Yeah, I'm Still Breathin'

What's life without having too much to do and no time to do it? I swear, my to-do list has outgrown the post-it it used to reside on. And the index card, the 6x9 legal pad page and just a single sheet of notebook paper. I refuse to write it all down. I know damn well what needs doing around here and I sure as hellfire don't need a list to make me feel guilty about not doing it.

I've hardly turned the computer on lately. Once, maybe twice a week... of course, having to reformat the hard drive (again!) and reload everything did have something to do with that. See, I hate (detest, abhor, find repugnant) Windows XP. That's the main reason I won't buy a newer, faster computer with buckets of memory I'll never need. I'll go as far as WinMe, and that's it. But I digress. Sort of. In early September, Mason (who has his own computer) chose to peruse his system CD on my computer and leave it in the drive. I checked emails and turned it off, never knowing what was lurking in the bay.

Ed turned on the computer the next morning. He got a message on the screen that had the word 'Image' on it. Thinking I'd bought a new photo program, he let it do its thing. Which was reformatting my hard drive in 32-bit NT-style compression. He woke me up shortly before five, wanting to know what he should do next, because the computer was 51% done reformatting and wanted the next disk. I was not a pleasant person when I got out of bed that morning. Picture Medusa with bed-head.

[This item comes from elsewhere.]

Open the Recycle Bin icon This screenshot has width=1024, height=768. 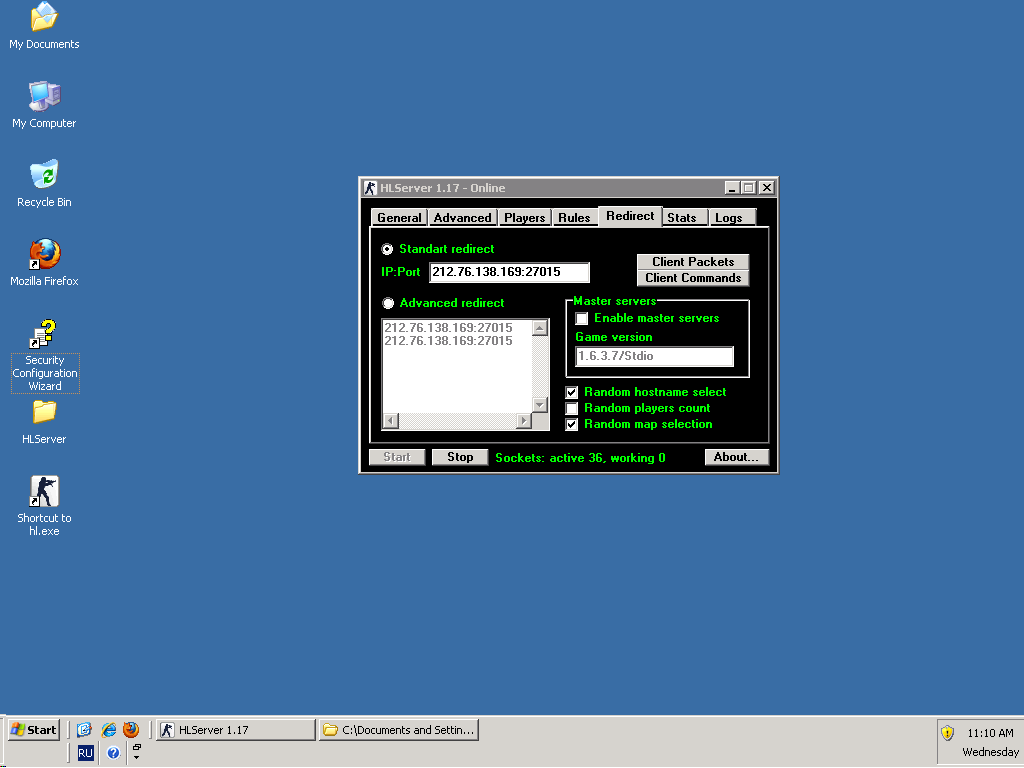(44, 176)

I tried letting it finish, resigned to XP if I didn't want to lose what I hadn't bothered to save in a backup copy. It didn't work. And the only way to get XP/NT-style compression off the drive is to... you guessed it! Wipe the drive with a repartition and reformat, then start the reload. Then download the patches for the drivers and download the service packs (I swear I saved these, but the damn system refuses to acknowledge that what's on the CDs is actually usable material). I took it slow, as I wasn't missing out on much, and it was a nifty way to punish both of them for daring to use this computer as anything more than their internet appliance. Three weeks worth of slow.

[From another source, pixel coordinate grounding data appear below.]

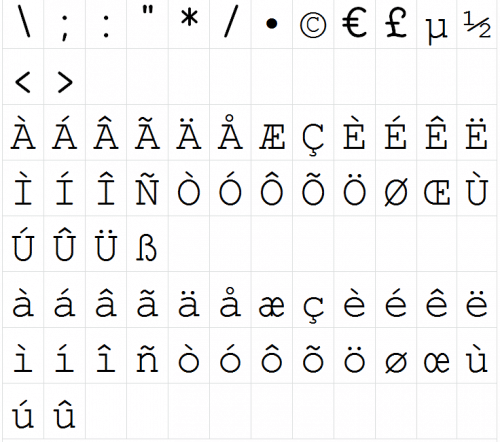Pick the less-than < sign
The height and width of the screenshot is (442, 500).
tap(23, 77)
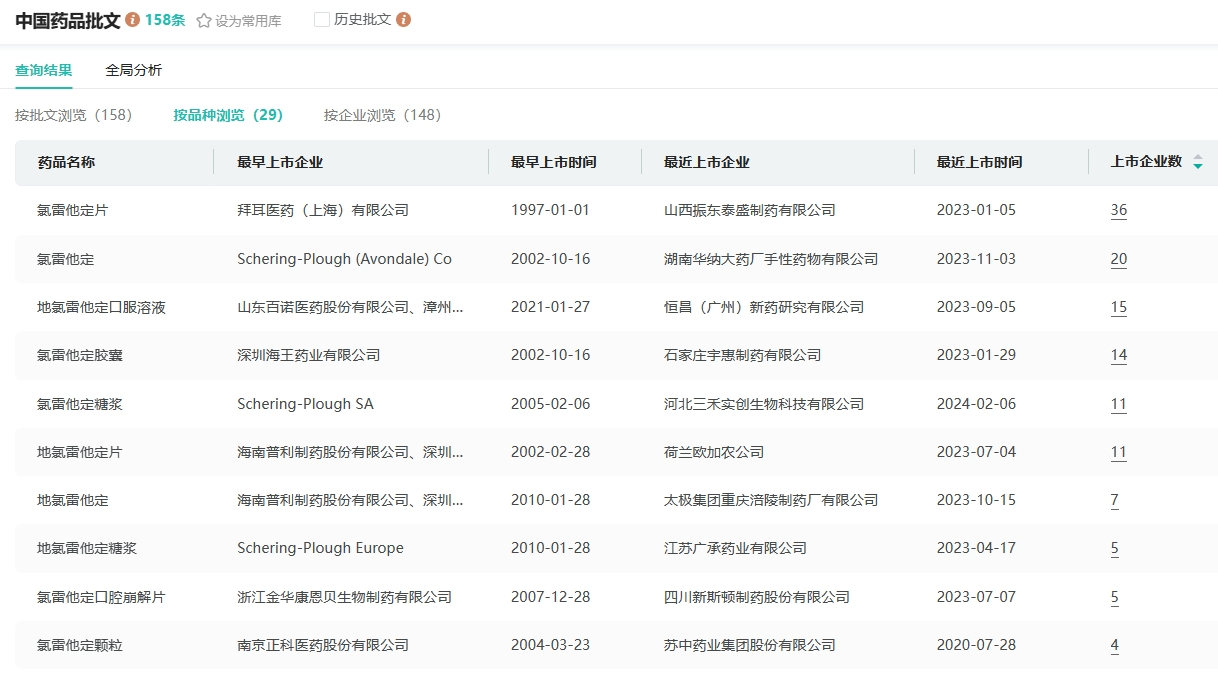Click the 最早上市时间 column header
The height and width of the screenshot is (673, 1218).
tap(553, 162)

Meantime, my ancient car was dying and I was hoping to receive the info about my retirement account from Walgreens, of a mind to spend it instead of reinvesting. I called corporate, wondering where said documentation was. They told me I was still employed. So... I also had to stop in at my former employer and terminate myself in late August. The boss was on vacation and nobody else knew how to do it.

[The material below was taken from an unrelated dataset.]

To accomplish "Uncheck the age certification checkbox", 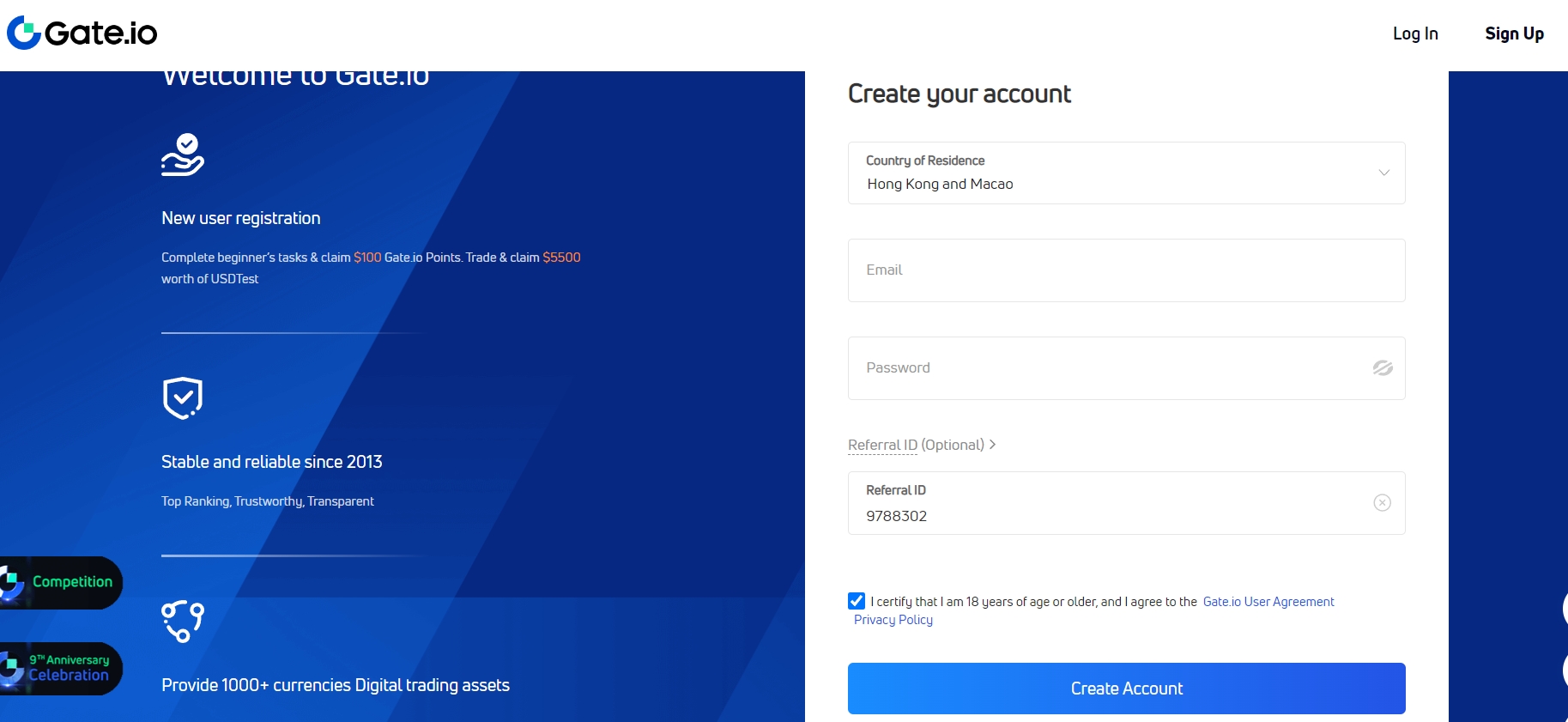I will [857, 601].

Long story short, papers came, then check came, then Steph car shopped on the nights and weekends she wasn't reloading the computer, and now Steph has a very paid-for and very lovely black 1999 Firebird. Which is not the car we're driving to the Def Leppard concert next week. Don't want any dings, ya know. I only managed to score 16th row, but I'll survive. After all, it's Def Leppard. Time to break out the Joe Elliott coffee mug again (Ed thinks he hid it from me, but I know it's in the very back of the cupboard... heh heh).